Minha esposa voltou no horário, e eu senti ela percorrer a casa toda pra ver se eu realmente tinha ido. Até olhou debaixo das camas, a putinha. Eu, no silêncio mais absoluto, olhava ela e curtia o momento. Depois que terminou a inspeção detalhada, entrou no banheiro pra tomar banho. Se depilou toda, se perfumou, escolheu roupa íntima bem sexy e vestiu um vestido curto que mostrava as pernas estupendas dela. Fiquei excitado só de ver ela se preparar, pra ser sincero. Um momento, eu tive vontade de sair do meu esconderijo e jogar na cara dela tudo que eu sabia, mas me segurei.
Pegou o celular e mandou uma mensagem. A resposta foi quase imediata. Ficou trocando mensagens por um tempo. Dava pra ver que ela queria subir pro apartamento do amante e ele se recusava. Por fim, a campainha tocou. Ela largou o celular, se posicionou na frente do espelho de corpo inteiro, se aprovou e foi abrir.

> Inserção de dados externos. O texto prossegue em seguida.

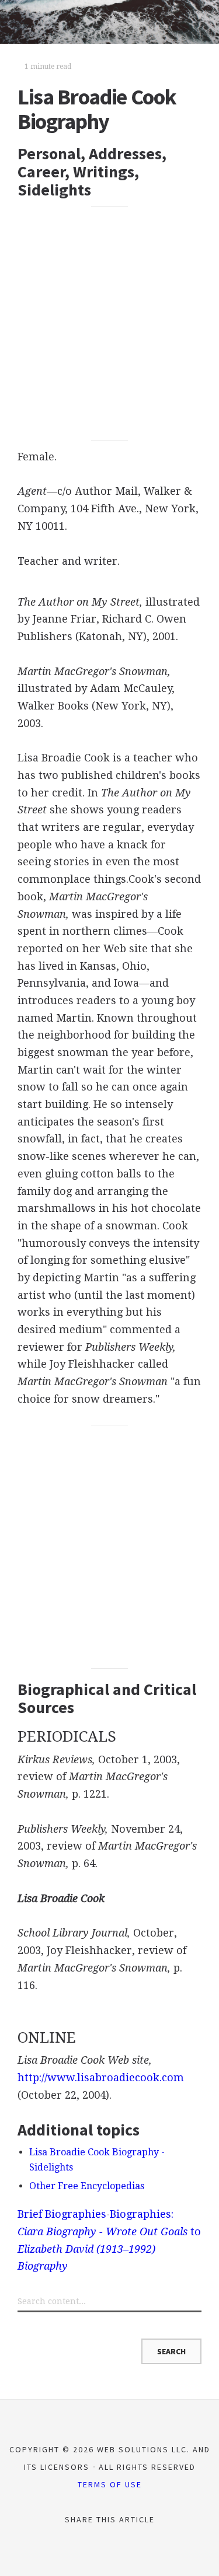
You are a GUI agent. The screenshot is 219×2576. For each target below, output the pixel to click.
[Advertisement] (109, 323)
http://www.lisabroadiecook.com (101, 2077)
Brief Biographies (62, 2214)
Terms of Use (110, 2484)
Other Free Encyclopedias (86, 2185)
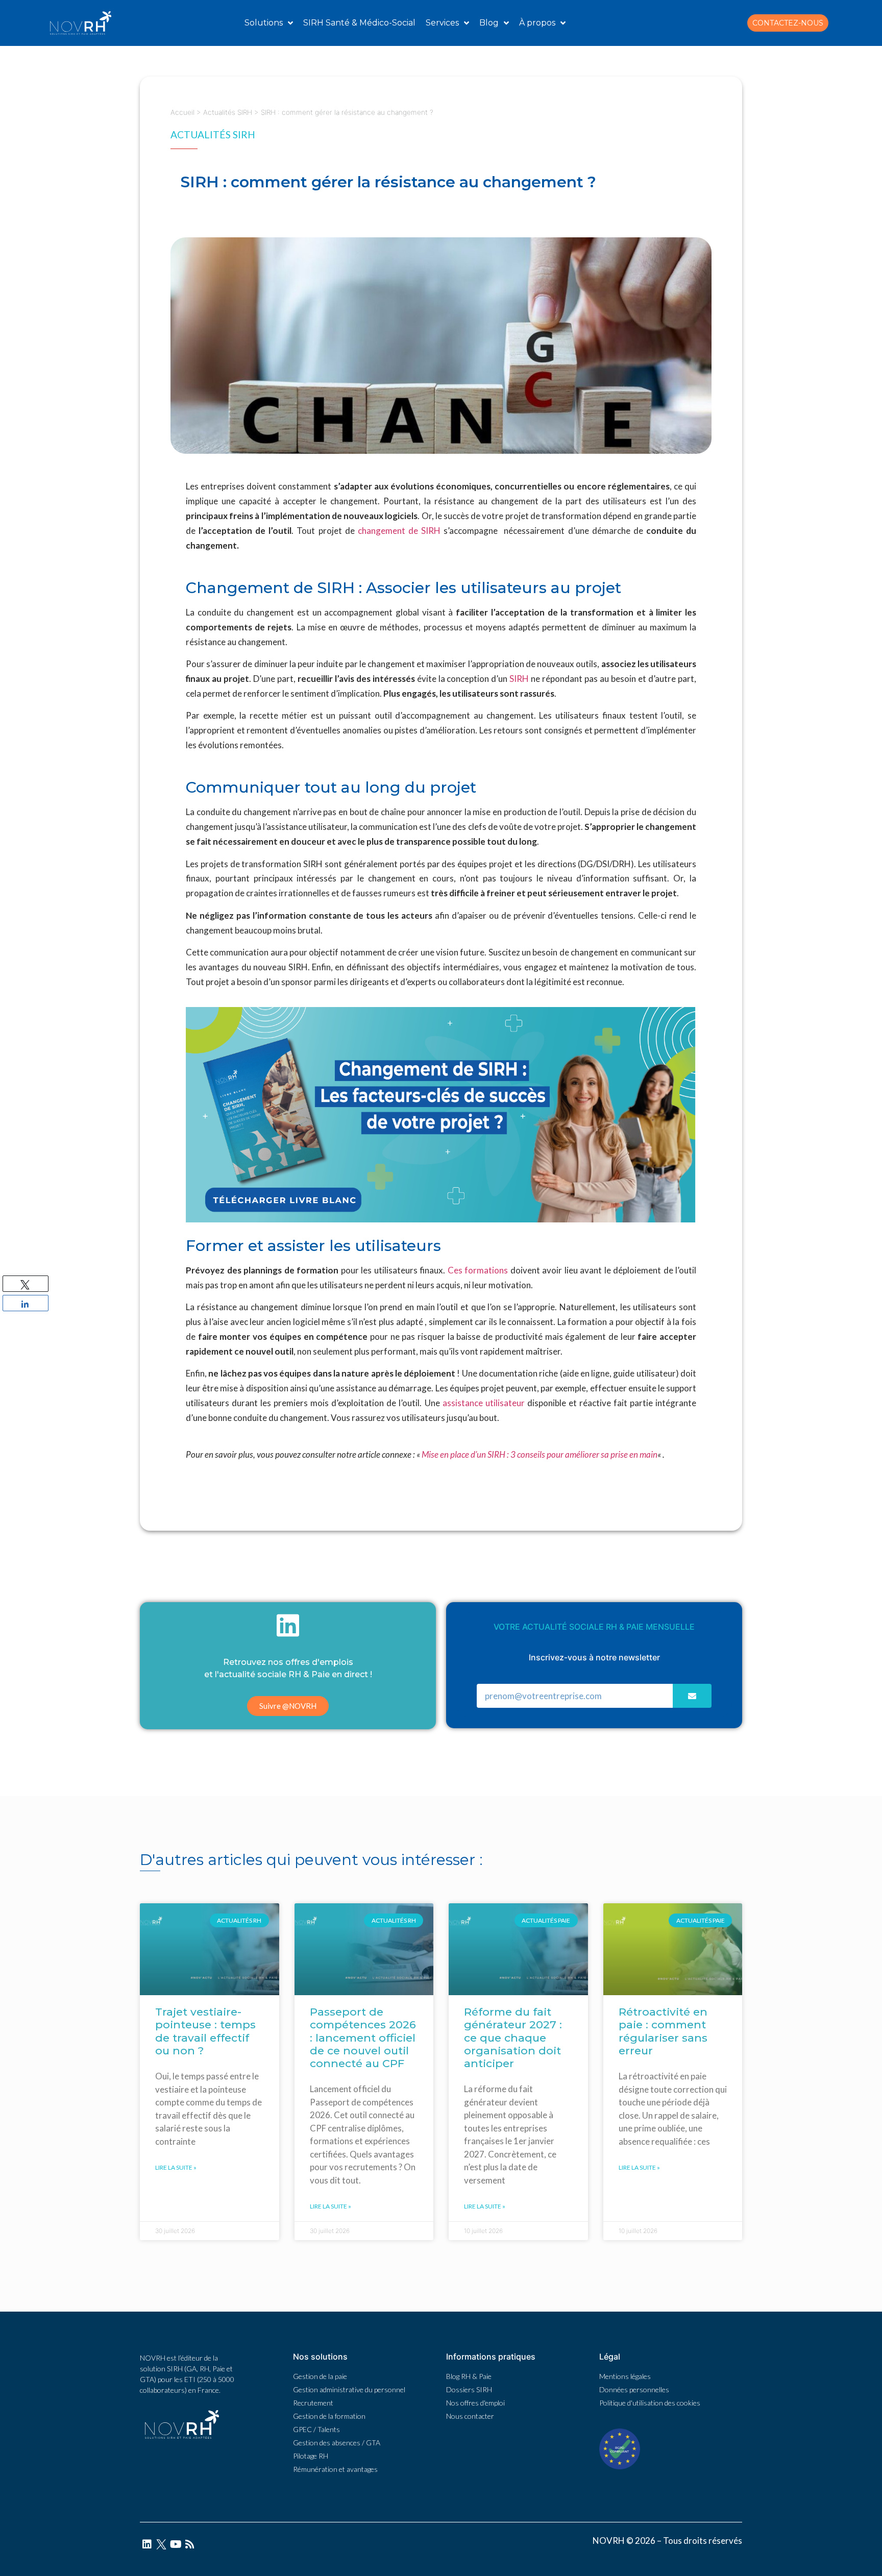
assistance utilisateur (484, 1402)
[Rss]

Do quarto, dava pra ouvir as vozes sem distinguir o que diziam.
Meu quarto tem a porta de um lado, a cama no centro. É um sommier que eu adaptei com as cabeceiras de uma cama antiga de madeira, com um encosto trabalhado tanto na cabeça quanto nos pés. Na frente dela, fica o guarda-roupa onde eu estava escondido, e na parede oposta, a porta que leva ao banheiro. Da minha posição, eu via o quarto inteiro e especialmente a cama, que estava a um metro do meu esconderijo.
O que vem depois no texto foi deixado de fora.